*** Passage provided ***

The shortage of bus drivers highlights two looming issues: the coronavirus and related quarantines, and the hiring crisis that's hitting all sorts of industries.

EUCLID, Ohio — Some students in Euclid City Schools are back to remote learning, not because of illness in their classrooms, however, but because there aren’t enough bus drivers to get them there. This week, 25 percent of its drivers, contracted through First Student, were placed in COVID protocols.

The district's four elementary schools and one middle school have been moved back to remote learning until a new plan can come together to get all of them to school fairly. The district hopes that’s this coming Monday. Superintendent Chris Papouras called on the Governor to deploy the National Guard to help.

Governor DeWine addressed the challenge today during his coronavirus news conference. “Whenever you pull someone in from the National Guard, they are leaving a job. These are not people who are just sitting around waiting for us to call them,” said DeWine. “So if we were to pull in people who are legally qualified to drive a bus, they might be leaving another position that was very significant.”

RELATED: Nationwide bus driver shortage affecting Northeast Ohio school districts

DeWine said he's been hearing a lot about it and trying to institute both short-term and long-term solutions.

One the state will do immediately is prioritize background ground checks for drivers waiting to be hired, putting them in the front of the line. DeWine said he’d been working with Ohio Attorney General Dave Yost to collapse any backlog, even offering the AG more funding to move all essential workers through that process faster.

The shortage of bus drivers highlights two looming issues: the coronavirus and related quarantines, and the hiring crisis that's hitting all sorts of industries.

School bus drivers need training, commercial driver’s licenses, and thorough background checks before working with children. They aren't easy to replace.

RELATED: Gov. Mike DeWine activates Ohio National Guard for Hurricane Ida relief assistance in Louisiana

“I think speeding up background checks would probably be helpful. I think there's probably a multitude of things that could be helpful,” said State Rep. Kent Smith, a Democrat who represents Euclid at the statehouse. “I think the reality we're all trying to avoid is a return to virtual learning because we can't get kids back into the buildings built for them.”

Rep. Smith is also a former Euclid School board member and has been working with the district to find solutions. He says the National Guard has been used for a variety of other purposes during the pandemic - and this one could be just as heroic, and a fast fix.

*** End of Passage provided ***
*** Extracted records ***

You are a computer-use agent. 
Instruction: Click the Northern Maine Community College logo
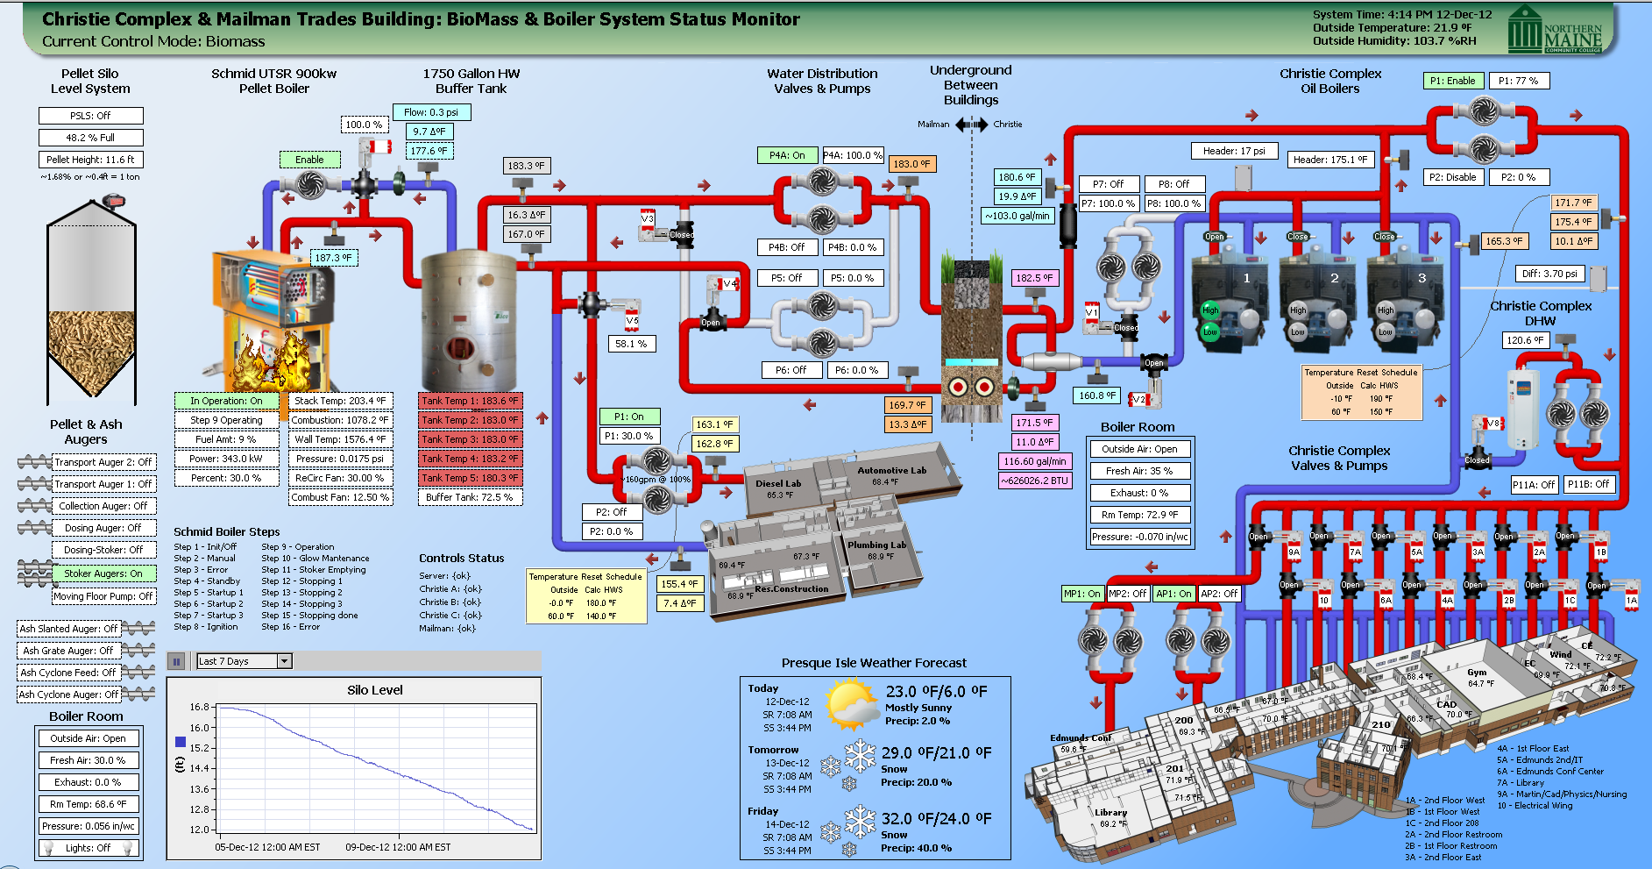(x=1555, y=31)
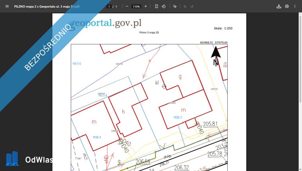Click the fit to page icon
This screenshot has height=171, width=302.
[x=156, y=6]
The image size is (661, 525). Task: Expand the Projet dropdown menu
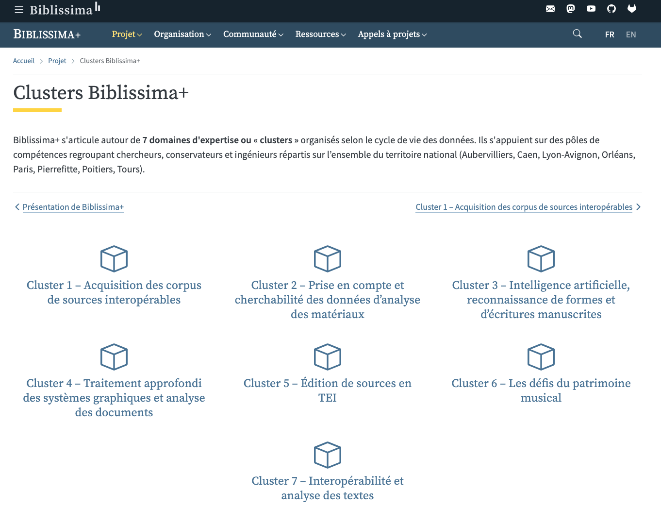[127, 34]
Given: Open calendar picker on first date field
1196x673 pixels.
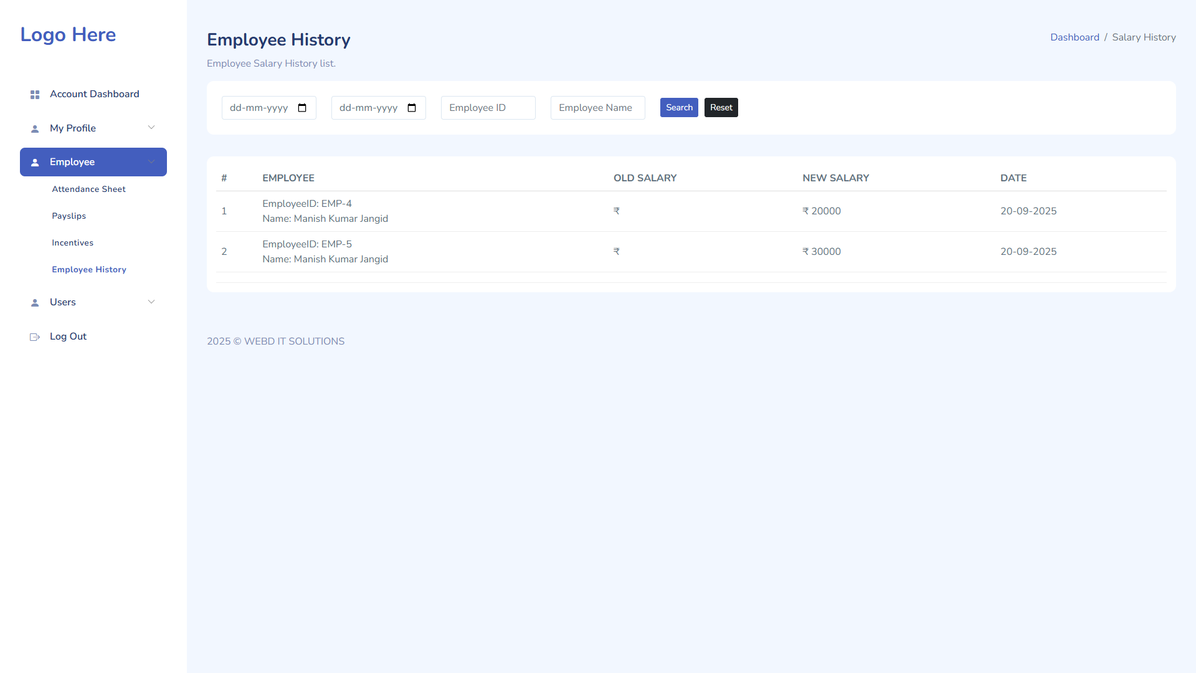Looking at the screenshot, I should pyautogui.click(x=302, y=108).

*** End of Extracted records ***
*** Extracted records ***

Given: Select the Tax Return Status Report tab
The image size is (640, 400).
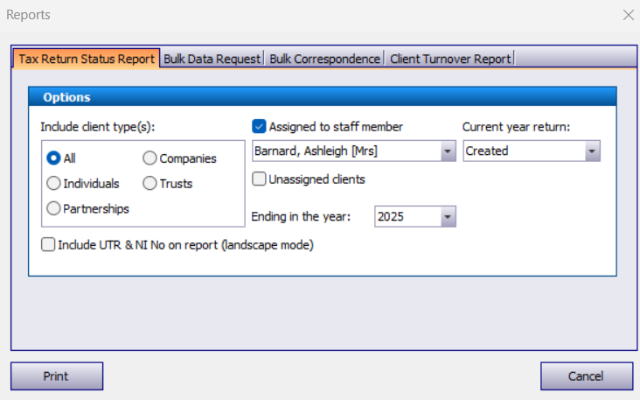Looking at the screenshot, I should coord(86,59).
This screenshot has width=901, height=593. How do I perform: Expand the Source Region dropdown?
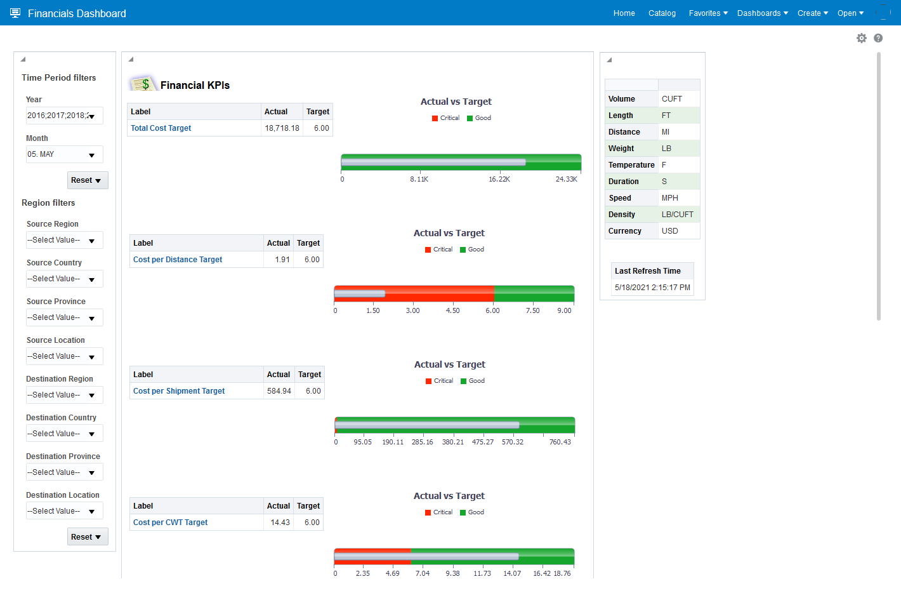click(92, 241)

*** End of Extracted records ***
*** Extracted records ***

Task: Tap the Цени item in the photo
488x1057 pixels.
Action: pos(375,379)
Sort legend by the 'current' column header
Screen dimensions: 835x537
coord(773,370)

*** End of Extracted records ***

## [Exercise details]
Can you turn the paragraph in the bus driver shortage article that begins "The district's four elementary schools" into a short bulleted list of its main facts?

## [Expected answer]
- The district's four elementary schools and one middle school have gone back to remote learning.
- This will last until a new plan can get all of them to school fairly, which the district hopes will happen this coming Monday.
- Superintendent Chris Papouras asked the Governor to deploy the National Guard to help.